[Screenshot grounding data]
********

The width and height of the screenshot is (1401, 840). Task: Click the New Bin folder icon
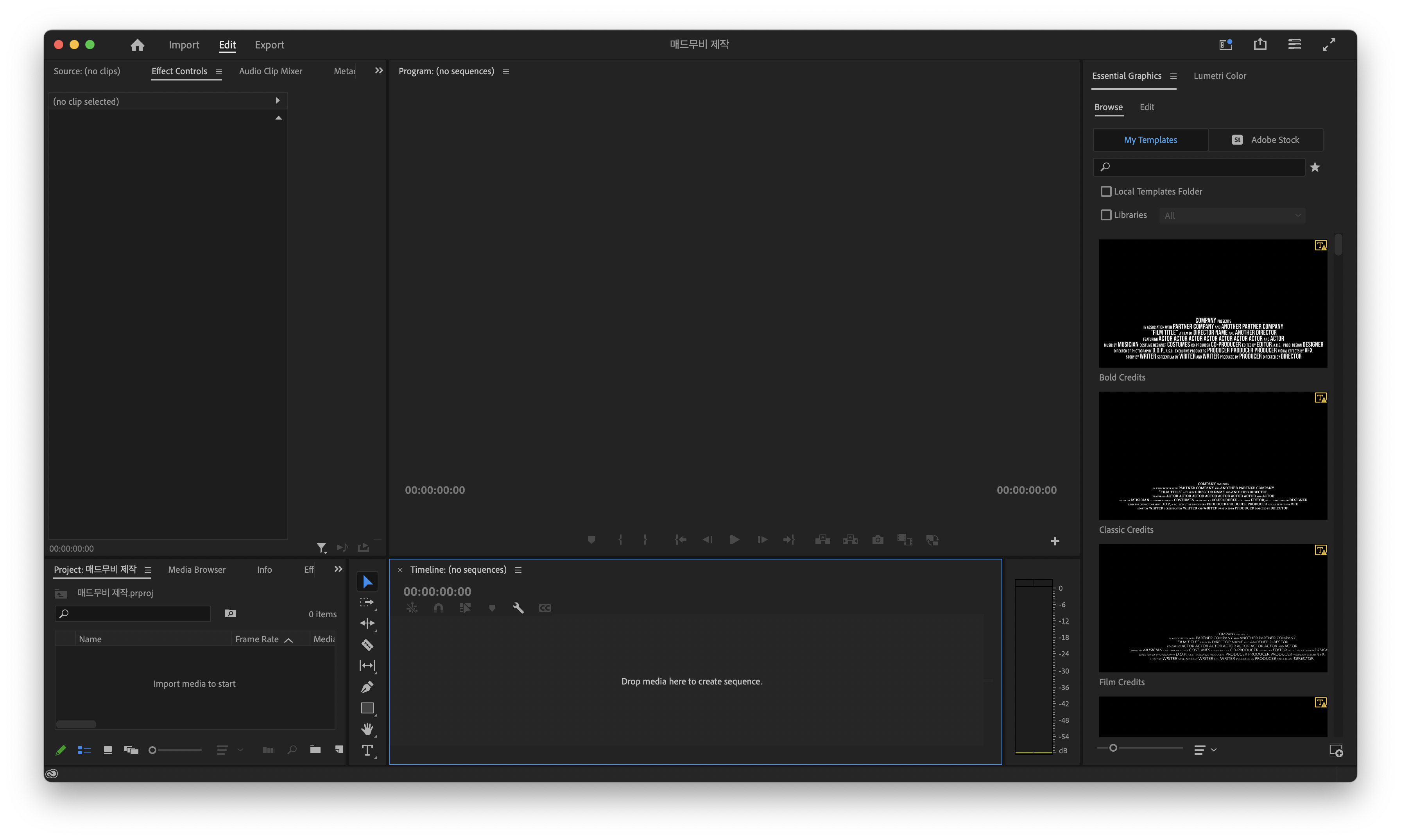point(315,750)
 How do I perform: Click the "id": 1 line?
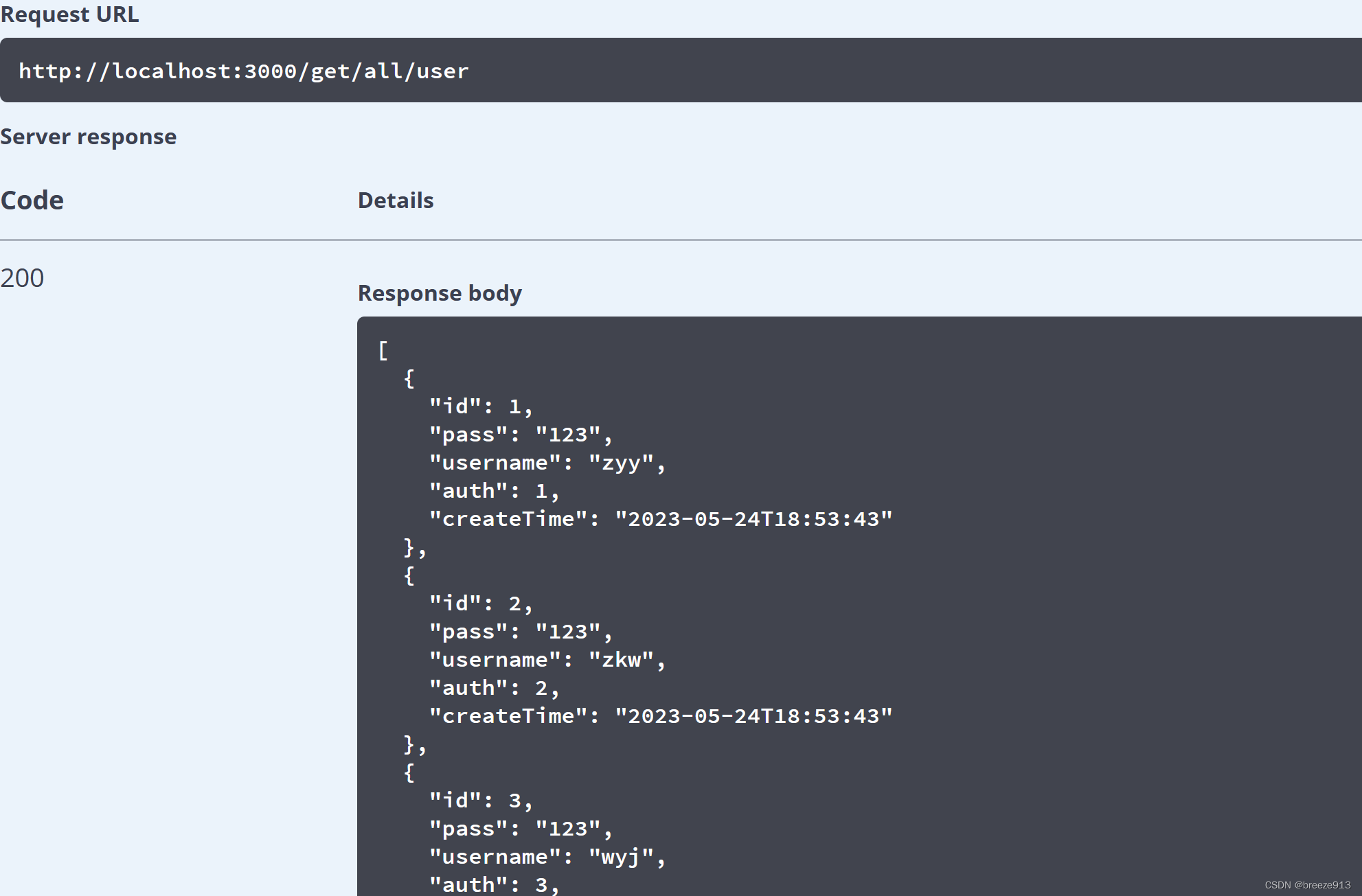[x=481, y=406]
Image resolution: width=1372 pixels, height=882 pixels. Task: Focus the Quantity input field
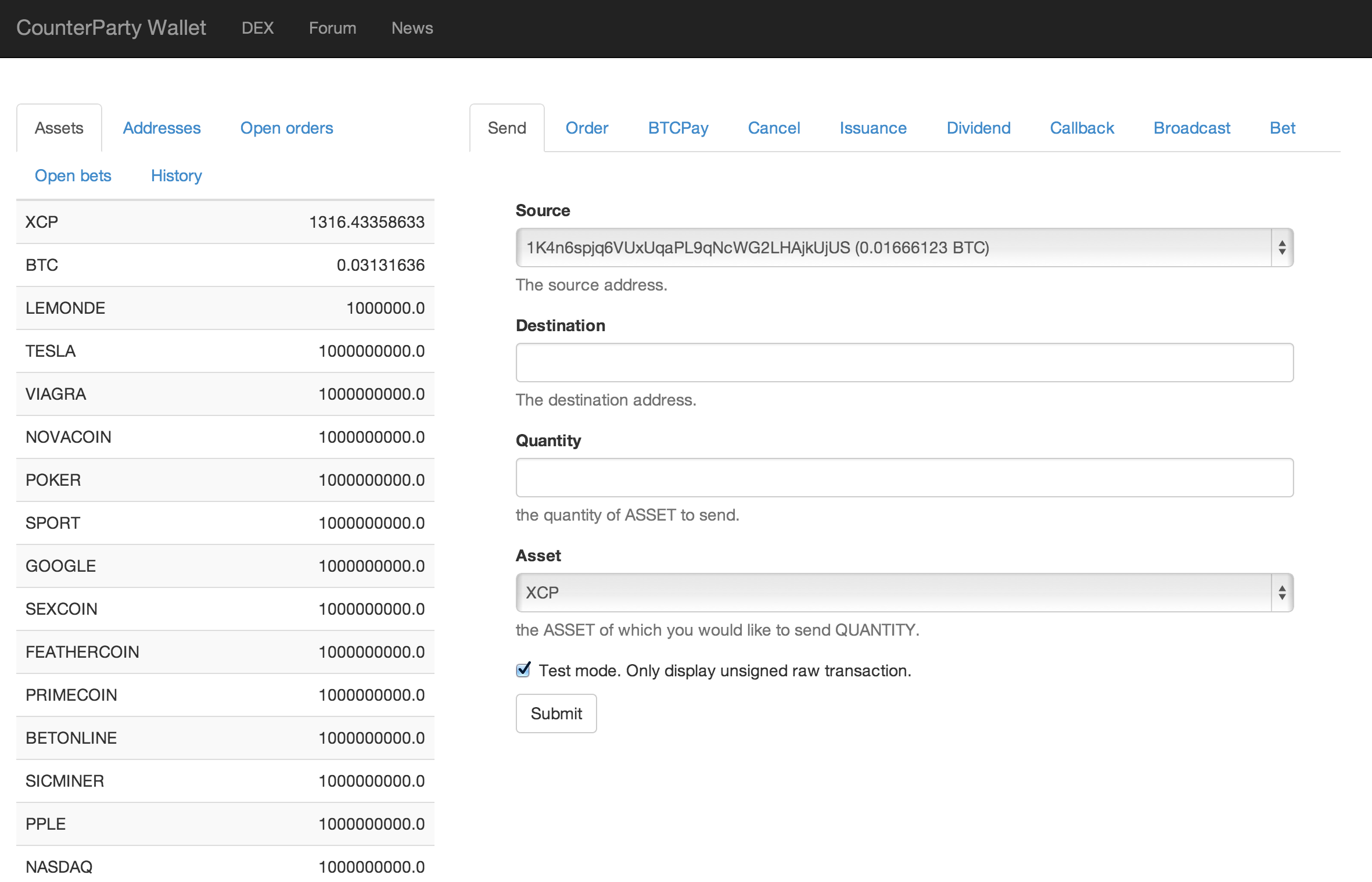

********

Each entry needs to be retyped exactly; the pictures stay out.

## Your solution:
The width and height of the screenshot is (1401, 840). Task: Click the New Bin folder icon
point(315,750)
 How do I perform: Click the "id": 1 line?
[x=481, y=406]
Image resolution: width=1372 pixels, height=882 pixels. Task: Focus the Quantity input field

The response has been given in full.